**WHAT YOU WILL DO:** Reproduce, without any change, the lines of the data that begin with the line containing "You are a computer-use agent. This" and continue through the line containing "Action: tap(81, 47)", both of these included.

**GIVEN RECORDS:**
- - - -
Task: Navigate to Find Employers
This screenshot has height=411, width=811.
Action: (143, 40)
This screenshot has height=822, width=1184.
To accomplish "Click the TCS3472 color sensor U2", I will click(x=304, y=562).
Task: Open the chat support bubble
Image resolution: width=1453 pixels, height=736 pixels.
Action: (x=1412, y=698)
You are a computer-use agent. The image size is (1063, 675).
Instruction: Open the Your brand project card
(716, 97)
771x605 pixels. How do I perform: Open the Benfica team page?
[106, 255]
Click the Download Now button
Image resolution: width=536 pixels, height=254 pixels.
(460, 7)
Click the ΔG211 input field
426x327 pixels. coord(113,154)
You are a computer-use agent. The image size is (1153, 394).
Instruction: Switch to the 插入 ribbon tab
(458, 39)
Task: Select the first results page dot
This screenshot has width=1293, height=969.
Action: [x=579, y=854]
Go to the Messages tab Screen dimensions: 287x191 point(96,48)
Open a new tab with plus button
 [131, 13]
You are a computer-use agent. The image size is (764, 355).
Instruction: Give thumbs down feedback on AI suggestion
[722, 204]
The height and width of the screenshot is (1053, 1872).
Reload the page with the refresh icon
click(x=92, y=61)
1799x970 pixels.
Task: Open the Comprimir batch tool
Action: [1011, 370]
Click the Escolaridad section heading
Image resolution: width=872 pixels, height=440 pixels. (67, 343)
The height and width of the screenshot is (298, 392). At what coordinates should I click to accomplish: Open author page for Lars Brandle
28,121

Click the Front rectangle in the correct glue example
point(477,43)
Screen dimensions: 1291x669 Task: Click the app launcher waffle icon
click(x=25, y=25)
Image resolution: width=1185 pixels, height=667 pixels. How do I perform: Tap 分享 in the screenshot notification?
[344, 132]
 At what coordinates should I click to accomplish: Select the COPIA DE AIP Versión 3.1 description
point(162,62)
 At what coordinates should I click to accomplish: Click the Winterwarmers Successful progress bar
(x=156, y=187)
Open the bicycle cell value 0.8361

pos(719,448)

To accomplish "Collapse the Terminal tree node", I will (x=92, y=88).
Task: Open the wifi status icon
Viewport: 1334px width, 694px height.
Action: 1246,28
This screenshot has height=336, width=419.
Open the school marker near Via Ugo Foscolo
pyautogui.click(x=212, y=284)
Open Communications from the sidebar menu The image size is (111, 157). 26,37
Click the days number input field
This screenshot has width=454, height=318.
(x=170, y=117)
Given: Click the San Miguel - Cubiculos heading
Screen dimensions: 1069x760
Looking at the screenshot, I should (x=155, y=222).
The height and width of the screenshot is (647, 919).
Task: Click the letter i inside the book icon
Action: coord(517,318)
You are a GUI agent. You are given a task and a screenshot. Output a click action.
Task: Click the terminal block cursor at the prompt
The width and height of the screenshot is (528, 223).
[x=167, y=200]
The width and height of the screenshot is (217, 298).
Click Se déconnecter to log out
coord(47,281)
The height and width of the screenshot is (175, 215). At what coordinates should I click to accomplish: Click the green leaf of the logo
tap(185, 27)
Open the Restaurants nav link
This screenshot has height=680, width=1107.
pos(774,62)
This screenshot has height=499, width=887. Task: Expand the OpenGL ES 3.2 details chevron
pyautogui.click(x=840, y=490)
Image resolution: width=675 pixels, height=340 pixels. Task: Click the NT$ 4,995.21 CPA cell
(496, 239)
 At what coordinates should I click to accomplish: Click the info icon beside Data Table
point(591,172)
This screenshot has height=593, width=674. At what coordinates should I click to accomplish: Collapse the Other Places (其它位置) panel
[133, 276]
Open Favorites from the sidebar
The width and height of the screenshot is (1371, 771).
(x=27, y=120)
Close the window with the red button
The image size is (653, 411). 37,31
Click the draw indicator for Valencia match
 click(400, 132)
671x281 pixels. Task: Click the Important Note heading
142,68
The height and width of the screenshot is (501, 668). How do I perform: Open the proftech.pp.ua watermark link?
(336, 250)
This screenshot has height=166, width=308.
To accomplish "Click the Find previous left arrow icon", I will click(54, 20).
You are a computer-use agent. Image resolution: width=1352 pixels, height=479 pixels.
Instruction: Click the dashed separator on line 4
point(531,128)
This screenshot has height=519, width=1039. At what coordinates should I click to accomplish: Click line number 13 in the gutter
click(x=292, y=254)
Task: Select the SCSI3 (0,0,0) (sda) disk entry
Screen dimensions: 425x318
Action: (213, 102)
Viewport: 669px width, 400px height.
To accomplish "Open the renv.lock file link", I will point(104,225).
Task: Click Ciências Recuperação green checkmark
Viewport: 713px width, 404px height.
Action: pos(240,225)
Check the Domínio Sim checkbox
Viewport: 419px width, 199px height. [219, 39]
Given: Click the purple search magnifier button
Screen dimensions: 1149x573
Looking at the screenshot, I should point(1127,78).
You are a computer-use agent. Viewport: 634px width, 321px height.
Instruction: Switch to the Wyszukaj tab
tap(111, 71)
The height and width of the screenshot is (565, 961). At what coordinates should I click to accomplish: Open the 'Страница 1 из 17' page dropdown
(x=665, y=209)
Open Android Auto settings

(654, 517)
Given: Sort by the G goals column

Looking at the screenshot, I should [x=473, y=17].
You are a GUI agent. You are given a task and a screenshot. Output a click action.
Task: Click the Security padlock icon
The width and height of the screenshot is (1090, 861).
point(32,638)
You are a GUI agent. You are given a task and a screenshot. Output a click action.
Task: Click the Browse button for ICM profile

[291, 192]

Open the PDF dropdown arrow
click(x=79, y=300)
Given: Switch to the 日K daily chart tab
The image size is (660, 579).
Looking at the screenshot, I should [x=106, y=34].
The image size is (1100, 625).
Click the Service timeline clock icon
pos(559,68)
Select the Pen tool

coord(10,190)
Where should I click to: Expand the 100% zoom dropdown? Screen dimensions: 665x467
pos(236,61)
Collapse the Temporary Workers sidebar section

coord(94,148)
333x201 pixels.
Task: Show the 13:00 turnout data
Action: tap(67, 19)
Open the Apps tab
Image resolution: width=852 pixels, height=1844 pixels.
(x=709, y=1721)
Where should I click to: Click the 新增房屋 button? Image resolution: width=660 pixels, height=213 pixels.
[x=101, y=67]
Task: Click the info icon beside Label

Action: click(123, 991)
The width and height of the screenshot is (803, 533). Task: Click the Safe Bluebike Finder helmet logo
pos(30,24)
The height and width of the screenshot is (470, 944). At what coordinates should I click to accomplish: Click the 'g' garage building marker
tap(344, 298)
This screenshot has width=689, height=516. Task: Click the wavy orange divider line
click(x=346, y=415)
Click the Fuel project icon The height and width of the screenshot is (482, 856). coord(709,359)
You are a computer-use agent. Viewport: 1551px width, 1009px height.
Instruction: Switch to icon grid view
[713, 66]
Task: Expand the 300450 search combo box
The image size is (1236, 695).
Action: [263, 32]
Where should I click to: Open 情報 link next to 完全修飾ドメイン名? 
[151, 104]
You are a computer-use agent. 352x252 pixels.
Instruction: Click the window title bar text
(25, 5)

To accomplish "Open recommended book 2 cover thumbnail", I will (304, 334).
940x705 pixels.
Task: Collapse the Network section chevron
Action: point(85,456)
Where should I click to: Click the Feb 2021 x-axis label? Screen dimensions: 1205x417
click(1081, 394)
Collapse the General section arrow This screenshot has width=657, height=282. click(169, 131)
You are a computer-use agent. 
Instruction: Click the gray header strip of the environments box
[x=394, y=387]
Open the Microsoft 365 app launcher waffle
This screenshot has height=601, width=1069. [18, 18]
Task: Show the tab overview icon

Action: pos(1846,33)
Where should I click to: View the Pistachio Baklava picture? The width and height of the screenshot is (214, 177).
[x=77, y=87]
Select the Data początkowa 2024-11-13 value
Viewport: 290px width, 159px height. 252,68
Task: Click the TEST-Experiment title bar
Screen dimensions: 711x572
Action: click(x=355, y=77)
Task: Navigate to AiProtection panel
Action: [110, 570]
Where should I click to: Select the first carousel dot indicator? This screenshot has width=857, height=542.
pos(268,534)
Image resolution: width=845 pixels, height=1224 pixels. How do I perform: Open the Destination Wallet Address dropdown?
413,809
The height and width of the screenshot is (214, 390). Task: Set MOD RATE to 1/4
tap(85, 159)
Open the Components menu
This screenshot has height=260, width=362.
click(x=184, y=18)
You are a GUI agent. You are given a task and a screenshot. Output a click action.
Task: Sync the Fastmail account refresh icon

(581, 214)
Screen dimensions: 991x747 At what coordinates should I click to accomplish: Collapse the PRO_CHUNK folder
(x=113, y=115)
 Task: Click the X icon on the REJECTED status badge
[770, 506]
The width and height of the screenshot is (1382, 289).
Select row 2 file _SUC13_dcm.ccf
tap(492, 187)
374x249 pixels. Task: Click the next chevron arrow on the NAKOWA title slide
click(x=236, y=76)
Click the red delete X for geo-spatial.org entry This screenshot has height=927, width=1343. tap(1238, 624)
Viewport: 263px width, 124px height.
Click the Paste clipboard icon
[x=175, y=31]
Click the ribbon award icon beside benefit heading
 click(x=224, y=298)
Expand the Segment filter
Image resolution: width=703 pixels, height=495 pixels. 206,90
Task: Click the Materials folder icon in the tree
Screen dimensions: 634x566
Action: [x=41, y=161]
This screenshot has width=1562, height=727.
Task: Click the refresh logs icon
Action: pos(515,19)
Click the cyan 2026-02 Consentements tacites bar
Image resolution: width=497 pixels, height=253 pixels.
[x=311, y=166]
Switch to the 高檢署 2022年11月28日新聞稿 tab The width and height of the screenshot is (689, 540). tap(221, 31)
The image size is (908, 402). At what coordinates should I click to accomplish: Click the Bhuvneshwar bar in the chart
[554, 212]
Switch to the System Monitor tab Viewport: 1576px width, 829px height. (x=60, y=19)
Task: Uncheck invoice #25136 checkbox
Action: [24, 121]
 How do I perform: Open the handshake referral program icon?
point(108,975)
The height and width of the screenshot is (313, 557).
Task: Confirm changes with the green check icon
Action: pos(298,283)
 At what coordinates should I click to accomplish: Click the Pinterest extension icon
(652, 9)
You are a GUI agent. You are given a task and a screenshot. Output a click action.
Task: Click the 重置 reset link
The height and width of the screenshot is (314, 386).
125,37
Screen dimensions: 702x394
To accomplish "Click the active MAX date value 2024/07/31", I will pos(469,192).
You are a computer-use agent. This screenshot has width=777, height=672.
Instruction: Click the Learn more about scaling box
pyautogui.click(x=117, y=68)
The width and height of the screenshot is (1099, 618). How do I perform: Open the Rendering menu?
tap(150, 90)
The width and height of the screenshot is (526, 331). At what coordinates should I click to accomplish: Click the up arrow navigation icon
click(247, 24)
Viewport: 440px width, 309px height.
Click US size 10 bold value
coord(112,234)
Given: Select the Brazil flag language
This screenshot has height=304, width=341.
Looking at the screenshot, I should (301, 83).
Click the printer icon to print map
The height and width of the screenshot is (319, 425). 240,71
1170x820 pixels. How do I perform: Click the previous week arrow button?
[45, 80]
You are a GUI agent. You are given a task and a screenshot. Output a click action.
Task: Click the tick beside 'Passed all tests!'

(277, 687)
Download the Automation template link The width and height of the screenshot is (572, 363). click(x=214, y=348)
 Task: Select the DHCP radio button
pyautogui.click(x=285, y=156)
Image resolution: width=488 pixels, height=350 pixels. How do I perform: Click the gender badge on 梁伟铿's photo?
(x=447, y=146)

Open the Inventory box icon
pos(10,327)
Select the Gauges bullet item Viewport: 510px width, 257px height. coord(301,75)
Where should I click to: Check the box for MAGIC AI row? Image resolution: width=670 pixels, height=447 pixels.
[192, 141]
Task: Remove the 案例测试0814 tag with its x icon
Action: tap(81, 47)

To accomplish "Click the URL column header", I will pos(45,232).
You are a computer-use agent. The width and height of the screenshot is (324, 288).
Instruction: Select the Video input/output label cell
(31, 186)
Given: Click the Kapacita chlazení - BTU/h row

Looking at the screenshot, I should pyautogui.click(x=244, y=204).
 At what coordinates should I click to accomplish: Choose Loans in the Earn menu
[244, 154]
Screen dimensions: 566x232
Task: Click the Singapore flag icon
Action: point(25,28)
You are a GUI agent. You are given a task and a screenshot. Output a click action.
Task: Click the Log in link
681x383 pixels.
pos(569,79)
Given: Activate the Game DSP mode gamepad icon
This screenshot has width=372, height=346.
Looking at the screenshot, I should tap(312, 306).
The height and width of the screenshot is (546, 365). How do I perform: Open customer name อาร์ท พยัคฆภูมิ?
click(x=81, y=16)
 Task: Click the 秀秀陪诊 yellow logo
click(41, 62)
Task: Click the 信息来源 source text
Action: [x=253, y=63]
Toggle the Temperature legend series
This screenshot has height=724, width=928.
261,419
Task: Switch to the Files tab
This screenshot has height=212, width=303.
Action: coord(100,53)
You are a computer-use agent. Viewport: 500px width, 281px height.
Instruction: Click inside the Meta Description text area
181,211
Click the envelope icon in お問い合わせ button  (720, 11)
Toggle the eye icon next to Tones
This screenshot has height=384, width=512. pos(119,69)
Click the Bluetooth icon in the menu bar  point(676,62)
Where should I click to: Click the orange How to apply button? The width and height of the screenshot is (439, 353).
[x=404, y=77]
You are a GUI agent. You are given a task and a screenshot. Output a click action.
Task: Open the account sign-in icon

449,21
- - - -
**WRITTEN ANSWER:**
You are a computer-use agent. This screenshot has width=777, height=672.
Instruction: Click the Learn more about scaling box
pyautogui.click(x=117, y=68)
The width and height of the screenshot is (1099, 618). How do I perform: Open the Rendering menu?
tap(150, 90)
The width and height of the screenshot is (526, 331). At what coordinates should I click to accomplish: Click the up arrow navigation icon
click(247, 24)
Viewport: 440px width, 309px height.
Click US size 10 bold value
coord(112,234)
Given: Select the Brazil flag language
This screenshot has height=304, width=341.
Looking at the screenshot, I should (301, 83).
Click the printer icon to print map
The height and width of the screenshot is (319, 425). 240,71
1170x820 pixels. How do I perform: Click the previous week arrow button?
[45, 80]
You are a GUI agent. You are given a task and a screenshot. Output a click action.
Task: Click the tick beside 'Passed all tests!'

(277, 687)
Download the Automation template link The width and height of the screenshot is (572, 363). click(x=214, y=348)
 Task: Select the DHCP radio button
pyautogui.click(x=285, y=156)
Image resolution: width=488 pixels, height=350 pixels. How do I perform: Click the gender badge on 梁伟铿's photo?
(x=447, y=146)

Open the Inventory box icon
pos(10,327)
Select the Gauges bullet item Viewport: 510px width, 257px height. coord(301,75)
Where should I click to: Check the box for MAGIC AI row? Image resolution: width=670 pixels, height=447 pixels.
[192, 141]
Task: Remove the 案例测试0814 tag with its x icon
Action: tap(81, 47)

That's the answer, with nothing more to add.